:: Exercise instructions ::
[1] Answer these about the review of Christmas, Again:
(a) What film format does Williams often shoot on?
(b) How many years has Noel worked on the corner lot?
(c) Where does Noel come across Lydia?
[2] In the review of Christmas, Again, swap "Christmas-tree salesman" for "holiday tree vendor" and write out the passage between "Christmas, Again opens" and "four years ago.", inclusive.
[3] Carry on the review of Christmas, Again from the point where it stops.

:: Extract ::
--------------------
Sean Price Williams, cinematographer of Heaven Knows What, Listen Up Phillip, Queen of Earth, and Charles Poekel’s debut film, Christmas, Again, is certainly one of the best photographers working in contemporary cinema. He illustrates an acute capacity for layering his visuals, where his images possess a particular flinty and dense quality. Often shooting on 16mm film, his images are strikingly intimate and varied; from the sun-soaked yellows of Listen Up Phillip to the ornamental outdoor holiday lighting found in the depths of night in Christmas, Again, Williams’ craft becomes an irreplaceable and irreproducible component to every picture he works on. And it’s among the many vital aspects of Poekel’s film, one where Williams’ warmth produces an immediate connection to the lonely solitude of the picture’s characters.
Christmas, Again opens with the blurred image of Christmas lights strewn throughout New York City. We zero in on Noel (Kentucker Audley), a Christmas-tree salesman, working on a corner lot for his fifth year. Details amount and take on a crushing cumulative aspect, as the distinct sense that Noel – having been dumped by his girlfriend over the course of the year and contending with a hostile boss and disinterested colleagues – has absorbed a lions-share of physical and cerebral anxieties. With photos decorating the camper that he resides in for the season and with Poekel often capturing Audley in close-up, the immediate sensation is that Noel’s face is sitting a little less taut than it did four years ago.
Being Poekel’s feature debut, there’s a remarkable degree of narrative sophistication to Christmas, Again. Not a plot-driven film by any means, the way Poekel reveals detail has an assurance that’s rare in novice directors. He’s not underscoring or accenting narrative touch points, but buries them within his milieu, relying on his actors and technicians to uncover them. This makes for an incredibly naturalistic character portrait, whereby the “events” of the film are staged as fluid environmental responses rather than telegraphed set pieces. This approach is especially key in its central narrative thread, where Noel chases down a thief, only to come across a young woman named Lydia (Hannah Gross, from Nathan Silver’s Stinking Heaven) in the park. Passed out and with but a single shoe in the cold of night, he takes her back to his camper. She slinks out in the periphery of the frame the following morning as Noel is with a customer, unaware of her retreat. Her disappearance isn’t discussed and simply becomes part of the tapestry of the picture, an un-engineered anomaly in Noel’s routine. That is until Lydia reemerges, again and again, hovering over Noel’s life like an apparition.
--------------------
:: Data block ::
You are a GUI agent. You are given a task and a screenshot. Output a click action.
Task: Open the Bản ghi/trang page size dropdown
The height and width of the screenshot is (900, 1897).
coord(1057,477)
--------------------
:: Responses ::
[1]
(a) 16mm film
(b) This is his fifth year.
(c) In the park

[2]
Christmas, Again opens with the blurred image of Christmas lights strewn throughout New York City. We zero in on Noel (Kentucker Audley), a holiday tree vendor, working on a corner lot for his fifth year. Details amount and take on a crushing cumulative aspect, as the distinct sense that Noel – having been dumped by his girlfriend over the course of the year and contending with a hostile boss and disinterested colleagues – has absorbed a lions-share of physical and cerebral anxieties. With photos decorating the camper that he resides in for the season and with Poekel often capturing Audley in close-up, the immediate sensation is that Noel’s face is sitting a little less taut than it did four years ago.

[3]
The film pivots and moves on the small gestures that amass, with Kentucker Audley’s performance standing out as among the very best of the year. There’s a reticence to his actions, a sulking, inward quality that pulls you in. A highlight sees him delivering a Christmas tree to a wealthy family’s home, a pregnant wife at the door with her crutch-addled husband by her side. Audley positions the tree, lying supine as he screws the tree to its base. He glances at the woman and her husband, their affections getting the best of them. Upon completing the task, Audley stands up, slumped over and in the shadows as he awaits a tip, before storming out. He’s seen next in tears. The sequence illustrates how tightly all the moving components of the picture work together: camera placement suggests something socially hierarchical, lightening and editing to contrast the socially alienated with the socially attuned, and performance to heighten that distinction.
It’s been a rich year for directorial debuts, with such American standouts being Marielle Heller’s The Diary of a Teenage Girl, Josh Mond’s James White, and John Magary’s The Mend. But Christmas Again may very well be the best of the crop. Its steady accumulation of tiny details, emotionally complex characters, and mature understanding of relationships all make for a complicated and refreshing revision of what it means to tell a Christmas story.